6 ways to increase Confidence in Code
I want to write about some of the techniques I've learned or honed while working at Chegg. All of these fall under the category of "increasing confidence in code". In some ways, almost all of the work engineers do is done because it increases confidence in code. Let's list some of the things a software engineer does day-to-day:
- Writing code
- Whiteboard brainstorming
- Writing or reviewing design documents
- Writing unit tests
- Reviewing code
- Attending agile meetings
- Lunch
All of these (including lunch), with the exception of actually writing code, could be described as mechanisms to increase the confidence of some code in some way.
- Whiteboard brainstorming and design documents increase your confidence in the ideas behind your present or future code
- Unit tests increase confidence that the object code behaves as expected
- Reviewing code increases the reviewer's confidence in the code along a variety of axes: quality, correctness, conformance to the house style, etc. In turn, the reviewer's comments and discussion should increase the author's confidence both in their code and their ability to write better code.
- Attending meetings (assuming they're not bullshit meetings) increases your confidence that the whole team's code is aligned, or that the purpose of the code is correct.

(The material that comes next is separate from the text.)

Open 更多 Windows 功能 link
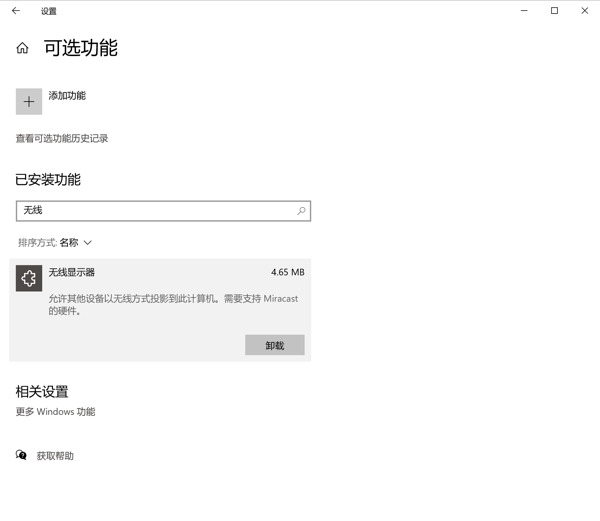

- I don't think I need to explain why lunch increases confidence. (My post-burrito code has noticeably fewer bugs.)
The eagle-eyed reader may have spotted a little sophistry in the above examples: it seems like "confidence in code" is a vague and flexible notion that can be twisted into any software-related shape. That's a fair criticism, if I were trying to make some profound point about the nature of software engineering, but really I'm just trying to provide a lens through which to look at best practices. Rather than seeing them as ancient wisdom about the mysteries of computers, it's better to see these activities as ways for humans to become more sure about themselves.
Anyway, on to the techniques!
1. Think real hard
I'm serious! Especially when working on something algorithmically complex, I like to draw diagrams, trace the execution of my code by hand, and spend lots of time staring at the code with my brow furrowed.
After finishing a chunk of code, I leave my desk and get a drink of water or something. When I get back, I re-read my code as if someone else had written it. I find that, since adopting this as a deliberate practice, it's driven up the quality of my code. It increases my confidence because I'm able to assess the code from a (short) distance.
2. Write tests first, especially when you don't want to
I've been a proponent of test-driven development ever since I first tried it, but it was only at Chegg I understood that it's true power is unlocked when I really, really don't want to do it.
For me, the greatest value of test-driven development is found when I'm wrestling with a really knotty problem, and I'm struggling to keep a model of the code in my head. This is when I feel like there's no mental room for tests, yet forcing myself to write them anyway often reveals that my code is stuck in a "local maximum" of correctness - by trying to write code that conforms to my convoluted mental model, I've forgotten to check that the model really needs to be that convoluted. Once I simplify it, the code seems to flow more easily. Plus then the tests are already done!
3. Be serious about code reviews
By serious, I mean think as hard about code reviews as you do writing code. When reviewing code, there are many guidelines but in my opinion two things are paramount:
- Ensure it actually does what it's meant to
- Ensure it doesn't make the codebase worse
As I mentioned above, this increases both participants' confidence in their code.
4. Increase your confidence in your unit tests
This is a "second-order" effect: increasing confidence in something that increases confidence in code. "Testing" unit tests might seem pretty far from actually writing useful code, but this can serve as an anchor for your tests, preventing you from drifting out to a comfortable sea of low-efficacy tests, which you will regret when you're eaten by the shark of ill-defined behaviour. Or something.
My point is, make use of code coverage tools for unit test at the very least. It may also be worth considering mutation testing as a more semantic way of checking that your tests cover a wide area in behaviour-space. I personally found it to be too slow to be useful, but YMMV.
5. Replay the past
As a "brute-force" approach to regression testing, it can be useful to just replay entire days or weeks' worth of user requests on a staging environment to check that nothing that used to work has stopped working.
At Chegg Math, I found this was most useful when we ran some version of this "history replayer" overnight, with any alarming results reported to slack the following morning. When nothing came through, I certainly had more confidence that the previous day hadn't introduced hidden bugs. Seeing the number of slack reports decrease over time since their introduction also gave me confidence in our ability to continually learn and improve.
6. Test invariant properties with random property testing
The final technique is something I'd like to write a full blog post about someday. For now, I'll just say that, although often quite frustrating, investing time in writing good property tests using SwiftCheck and Hypothesis has really boosted my confidence in a way that regular old unit tests never could.